**The problem**
Reproduce each of the following lines verbatim, preserving every character, space, and line break.

**Task input**
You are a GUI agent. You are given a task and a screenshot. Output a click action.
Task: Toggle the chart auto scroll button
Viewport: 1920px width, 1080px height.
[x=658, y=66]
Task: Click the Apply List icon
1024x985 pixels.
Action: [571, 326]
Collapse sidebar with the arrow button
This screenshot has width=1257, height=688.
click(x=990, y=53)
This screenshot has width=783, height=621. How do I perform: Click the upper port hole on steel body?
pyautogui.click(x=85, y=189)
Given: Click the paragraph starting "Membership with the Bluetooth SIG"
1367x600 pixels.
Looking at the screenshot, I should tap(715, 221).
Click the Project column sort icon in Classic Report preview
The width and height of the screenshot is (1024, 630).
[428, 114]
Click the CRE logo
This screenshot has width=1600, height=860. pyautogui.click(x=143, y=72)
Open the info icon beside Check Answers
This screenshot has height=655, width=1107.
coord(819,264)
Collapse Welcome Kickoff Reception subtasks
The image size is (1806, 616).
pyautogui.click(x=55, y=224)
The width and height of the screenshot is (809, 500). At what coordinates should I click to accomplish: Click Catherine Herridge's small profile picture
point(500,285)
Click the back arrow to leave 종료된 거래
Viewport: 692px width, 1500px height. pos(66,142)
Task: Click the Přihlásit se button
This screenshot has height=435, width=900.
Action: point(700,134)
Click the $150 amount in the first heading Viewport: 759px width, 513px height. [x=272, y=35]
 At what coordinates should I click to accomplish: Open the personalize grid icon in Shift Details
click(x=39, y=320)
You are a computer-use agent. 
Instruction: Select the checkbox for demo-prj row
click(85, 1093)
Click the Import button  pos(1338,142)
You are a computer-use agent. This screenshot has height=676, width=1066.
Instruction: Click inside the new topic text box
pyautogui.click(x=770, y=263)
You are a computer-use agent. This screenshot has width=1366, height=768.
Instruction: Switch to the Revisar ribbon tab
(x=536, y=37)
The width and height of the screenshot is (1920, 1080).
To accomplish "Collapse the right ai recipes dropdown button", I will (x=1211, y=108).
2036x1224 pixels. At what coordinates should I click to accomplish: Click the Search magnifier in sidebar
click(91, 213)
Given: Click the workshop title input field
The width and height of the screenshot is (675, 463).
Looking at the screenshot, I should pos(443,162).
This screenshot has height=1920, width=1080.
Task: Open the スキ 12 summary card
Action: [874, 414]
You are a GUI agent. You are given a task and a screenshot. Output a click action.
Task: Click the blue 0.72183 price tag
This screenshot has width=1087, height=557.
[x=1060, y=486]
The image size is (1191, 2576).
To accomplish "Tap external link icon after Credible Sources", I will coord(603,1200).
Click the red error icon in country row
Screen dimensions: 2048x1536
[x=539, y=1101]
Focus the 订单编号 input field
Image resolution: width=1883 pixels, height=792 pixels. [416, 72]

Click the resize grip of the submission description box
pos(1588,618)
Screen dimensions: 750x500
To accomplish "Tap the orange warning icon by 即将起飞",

**Task output**
You are a GUI agent. You are given a task and a screenshot. Output a click action.
Task: Toggle the chart auto scroll button
Viewport: 1920px width, 1080px height.
[x=658, y=66]
Task: Click the Apply List icon
1024x985 pixels.
Action: [571, 326]
Collapse sidebar with the arrow button
This screenshot has width=1257, height=688.
click(x=990, y=53)
This screenshot has width=783, height=621. How do I perform: Click the upper port hole on steel body?
pyautogui.click(x=85, y=189)
Given: Click the paragraph starting "Membership with the Bluetooth SIG"
1367x600 pixels.
Looking at the screenshot, I should tap(715, 221).
Click the Project column sort icon in Classic Report preview
The width and height of the screenshot is (1024, 630).
[428, 114]
Click the CRE logo
This screenshot has width=1600, height=860. pyautogui.click(x=143, y=72)
Open the info icon beside Check Answers
This screenshot has height=655, width=1107.
coord(819,264)
Collapse Welcome Kickoff Reception subtasks
The image size is (1806, 616).
pyautogui.click(x=55, y=224)
The width and height of the screenshot is (809, 500). At what coordinates should I click to accomplish: Click Catherine Herridge's small profile picture
point(500,285)
Click the back arrow to leave 종료된 거래
Viewport: 692px width, 1500px height. pos(66,142)
Task: Click the Přihlásit se button
This screenshot has height=435, width=900.
Action: point(700,134)
Click the $150 amount in the first heading Viewport: 759px width, 513px height. [x=272, y=35]
 At what coordinates should I click to accomplish: Open the personalize grid icon in Shift Details
click(x=39, y=320)
You are a computer-use agent. 
Instruction: Select the checkbox for demo-prj row
click(85, 1093)
Click the Import button  pos(1338,142)
You are a computer-use agent. This screenshot has height=676, width=1066.
Instruction: Click inside the new topic text box
pyautogui.click(x=770, y=263)
You are a computer-use agent. This screenshot has width=1366, height=768.
Instruction: Switch to the Revisar ribbon tab
(x=536, y=37)
The width and height of the screenshot is (1920, 1080).
To accomplish "Collapse the right ai recipes dropdown button", I will (x=1211, y=108).
2036x1224 pixels. At what coordinates should I click to accomplish: Click the Search magnifier in sidebar
click(91, 213)
Given: Click the workshop title input field
The width and height of the screenshot is (675, 463).
Looking at the screenshot, I should pos(443,162).
This screenshot has height=1920, width=1080.
Task: Open the スキ 12 summary card
Action: [874, 414]
You are a GUI agent. You are given a task and a screenshot. Output a click action.
Task: Click the blue 0.72183 price tag
This screenshot has width=1087, height=557.
[x=1060, y=486]
The image size is (1191, 2576).
To accomplish "Tap external link icon after Credible Sources", I will coord(603,1200).
Click the red error icon in country row
Screen dimensions: 2048x1536
[x=539, y=1101]
Focus the 订单编号 input field
Image resolution: width=1883 pixels, height=792 pixels. [416, 72]

Click the resize grip of the submission description box
pos(1588,618)
Screen dimensions: 750x500
To accomplish "Tap the orange warning icon by 即将起飞",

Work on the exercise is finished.